───── Material for this exercise

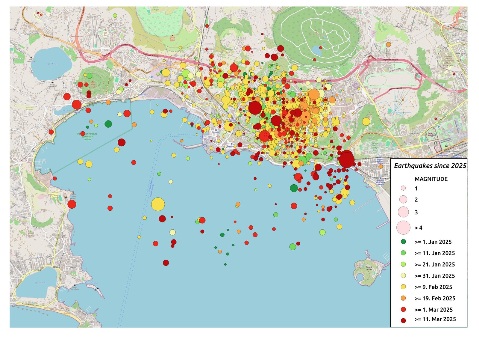Click the 'Earthquakes since 2025' legend title
479x339 pixels.
point(430,166)
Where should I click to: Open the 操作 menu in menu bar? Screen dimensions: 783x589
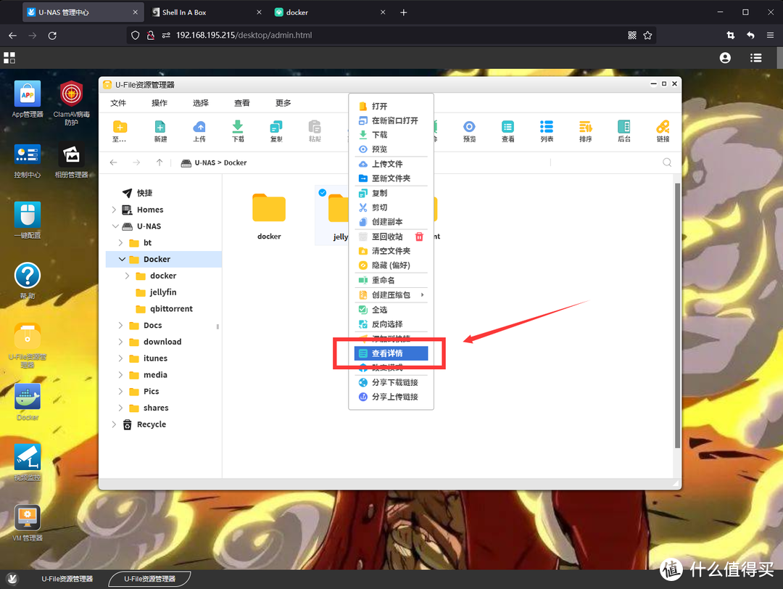point(160,103)
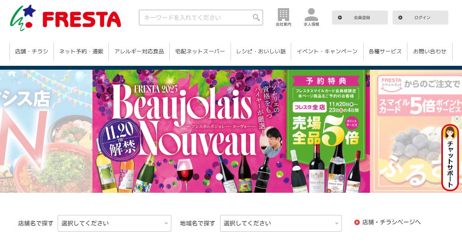The image size is (462, 243).
Task: Click the 会員登録 button
Action: (360, 18)
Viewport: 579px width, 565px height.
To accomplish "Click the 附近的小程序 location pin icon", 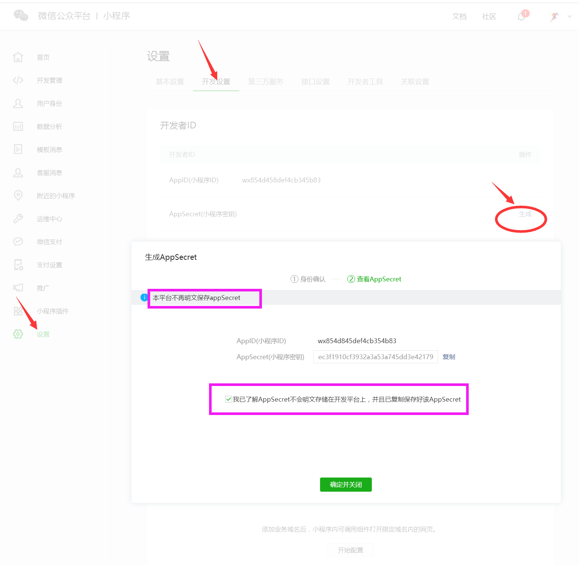I will click(18, 195).
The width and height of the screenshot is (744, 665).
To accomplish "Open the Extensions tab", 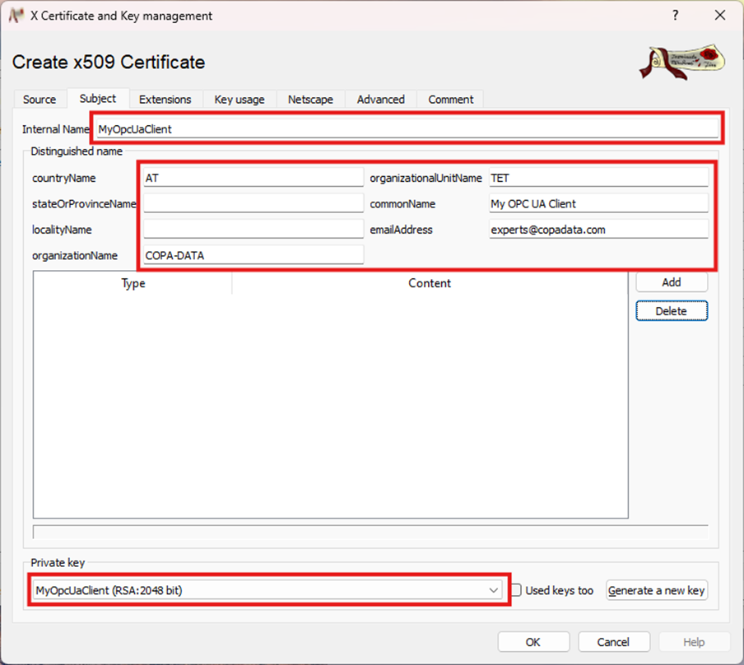I will (x=165, y=99).
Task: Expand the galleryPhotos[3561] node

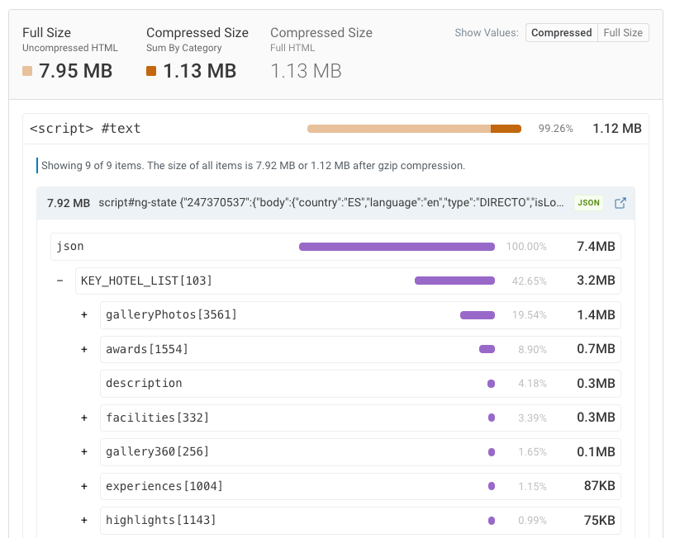Action: pos(83,314)
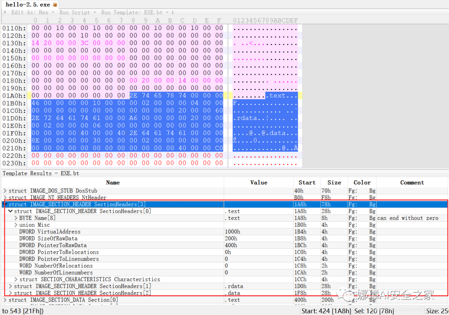Image resolution: width=449 pixels, height=315 pixels.
Task: Select the DWORD VirtualAddress row
Action: coord(225,232)
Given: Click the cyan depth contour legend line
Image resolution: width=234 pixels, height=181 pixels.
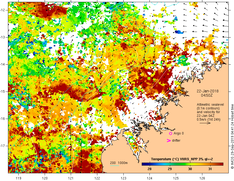Looking at the screenshot, I should 115,166.
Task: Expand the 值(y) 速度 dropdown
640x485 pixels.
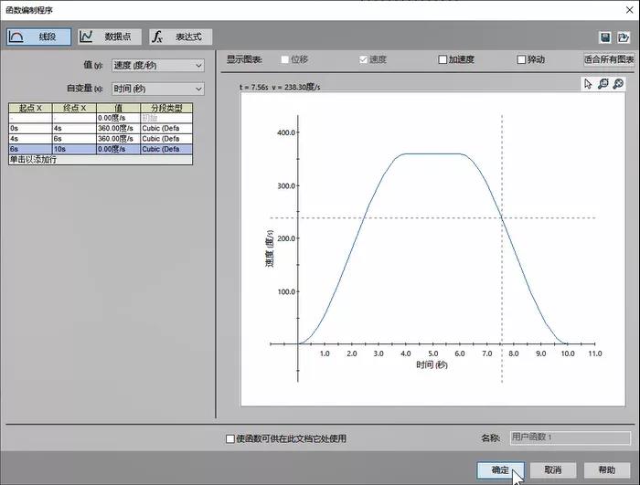Action: point(157,65)
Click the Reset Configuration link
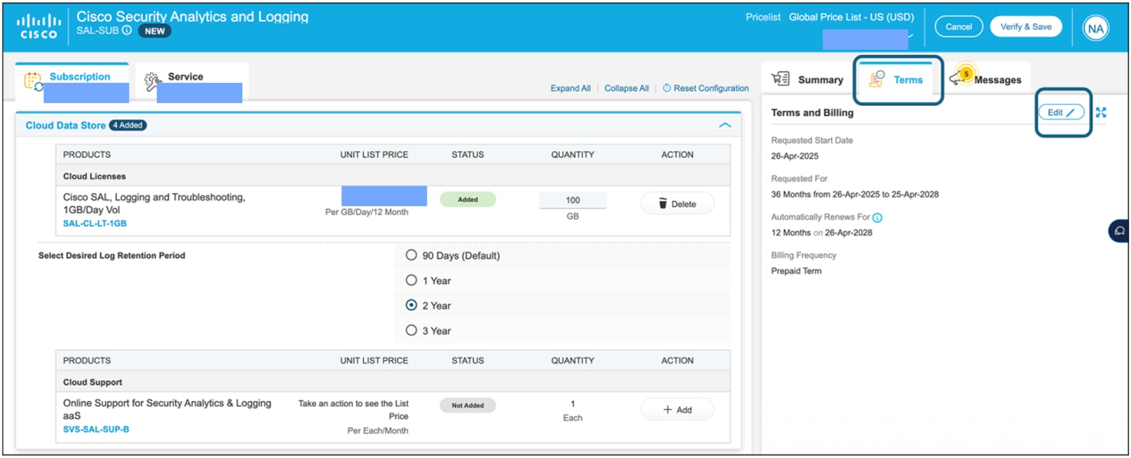1131x458 pixels. pyautogui.click(x=706, y=88)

──────────

What is needed is an exact repetition of every line from the line with "Image resolution: width=234" to the end of the data above, both ends included, with no pictures.

▶ Written solution
Image resolution: width=234 pixels, height=181 pixels.
Looking at the screenshot, I should 115,166.
Task: Expand the 值(y) 速度 dropdown
640x485 pixels.
Action: point(157,65)
Click the Reset Configuration link
1131x458 pixels. pyautogui.click(x=706, y=88)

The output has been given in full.